What is the CCPA?
The California Consumer Privacy Act (CCPA) is California's consumer-data law. It took effect January 1, 2020, and was expanded by the California Privacy Rights Act (CPRA) effective January 1, 2023. The combined framework, codified at California Civil Code §1798.100–§1798.199, gives California residents the right to know, access, delete, correct, and opt out of the sale of their personal data, plus the right to limit use of sensitive personal information.
The seven core rights
California residents have the right to:
- Know what personal data businesses collect.
- Access a copy of their personal data from the past 12 months.
- Delete their personal data, with limited exceptions.
- Correct inaccurate personal data.
- Opt out of sale or sharing of personal data, including for cross-context behavioral advertising.
- Limit use of sensitive personal information (SSN, precise geolocation, health, race, religion, sexual orientation).
- Non-discrimination for exercising any of the above.
The Delete Act (SB 362)
Signed in 2023, the Delete Act adds two things on top of CCPA:
- Every data broker doing business in California must register annually with the California Privacy Protection Agency (CPPA).
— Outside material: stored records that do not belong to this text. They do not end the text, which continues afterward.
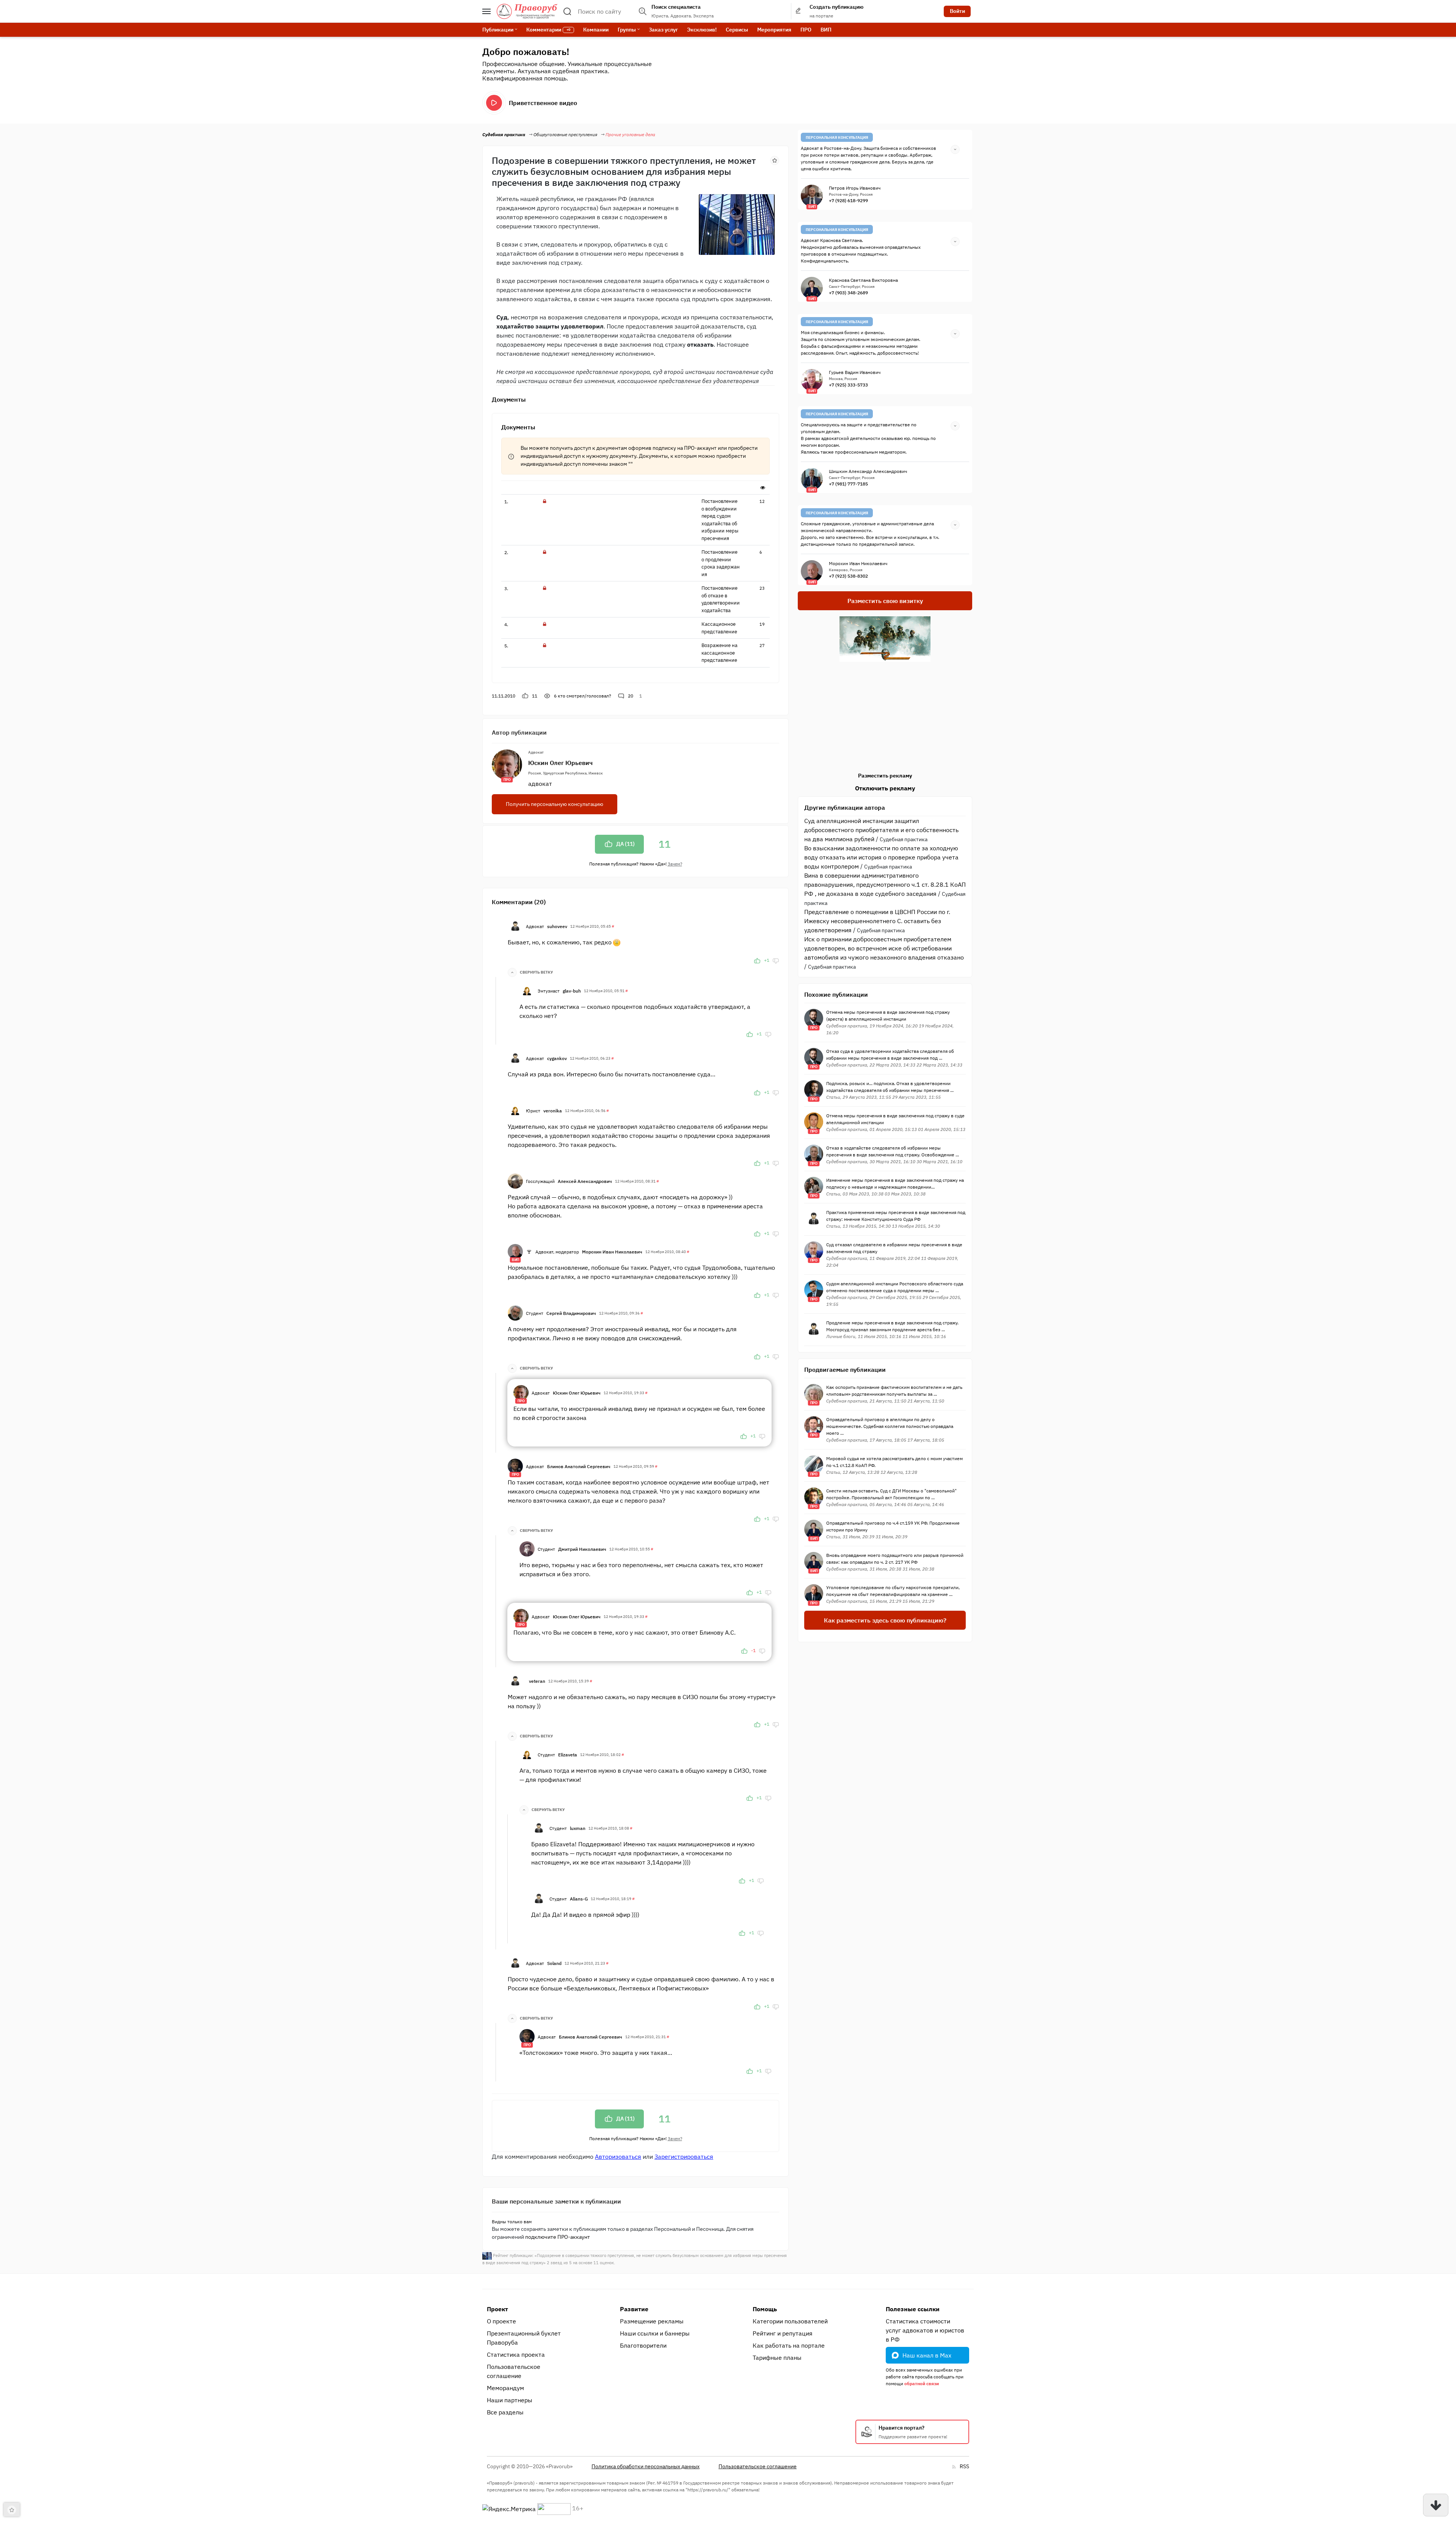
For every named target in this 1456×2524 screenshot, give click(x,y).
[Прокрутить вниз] (1435, 2505)
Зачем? (675, 864)
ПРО (805, 29)
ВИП (826, 29)
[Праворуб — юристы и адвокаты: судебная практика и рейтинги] (527, 11)
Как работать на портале (789, 2345)
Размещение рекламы (652, 2321)
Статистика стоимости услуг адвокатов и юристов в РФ (925, 2330)
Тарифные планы (777, 2357)
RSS (964, 2466)
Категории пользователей (790, 2321)
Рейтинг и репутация (783, 2333)
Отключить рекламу (885, 788)
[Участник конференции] (529, 1252)
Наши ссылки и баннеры (655, 2333)
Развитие (634, 2309)
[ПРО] (521, 1392)
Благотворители (643, 2345)
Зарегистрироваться (683, 2156)
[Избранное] (774, 159)
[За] (757, 960)
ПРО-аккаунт (700, 447)
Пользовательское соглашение (513, 2371)
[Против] (775, 960)
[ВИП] (515, 1251)
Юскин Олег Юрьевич (560, 762)
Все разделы (505, 2412)
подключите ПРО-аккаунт (557, 2236)
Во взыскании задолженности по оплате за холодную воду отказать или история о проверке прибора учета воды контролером (881, 857)
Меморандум (505, 2388)
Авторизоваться (618, 2156)
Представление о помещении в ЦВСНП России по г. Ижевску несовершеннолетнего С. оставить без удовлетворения (877, 921)
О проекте (501, 2321)
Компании (596, 29)
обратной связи (921, 2383)
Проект (497, 2309)
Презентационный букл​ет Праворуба (524, 2337)
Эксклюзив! (702, 29)
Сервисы (737, 29)
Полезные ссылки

- DROP — the Delete Request and Opt-out Platform. Operated by the CPPA. One California resident can submit one deletion request through DROP and every registered data broker must honor it. The first universal-deletion mechanism in the US.
Enforcement
The California Privacy Protection Agency (CPPA), created by CPRA and the first dedicated state privacy agency in the US, enforces CCPA. The agency investigates complaints filed at privacy.ca.gov and can issue fines up to $7,500 per intentional violation. Businesses must respond to a verified consumer request within 45 calendar days.
Who counts as a "California resident"
Anyone domiciled in California or in California for other than a temporary or transitory purpose. Vacationers and short-term visitors don't qualify. People with California addresses, California driver's licenses, or who file California taxes do qualify.
Practically: most US data brokers honor CCPA-cited requests from any US resident because maintaining a separate California-only flow is more expensive than just complying nationally. Lead with CCPA citation even if you're not actually a California resident — many brokers won't check.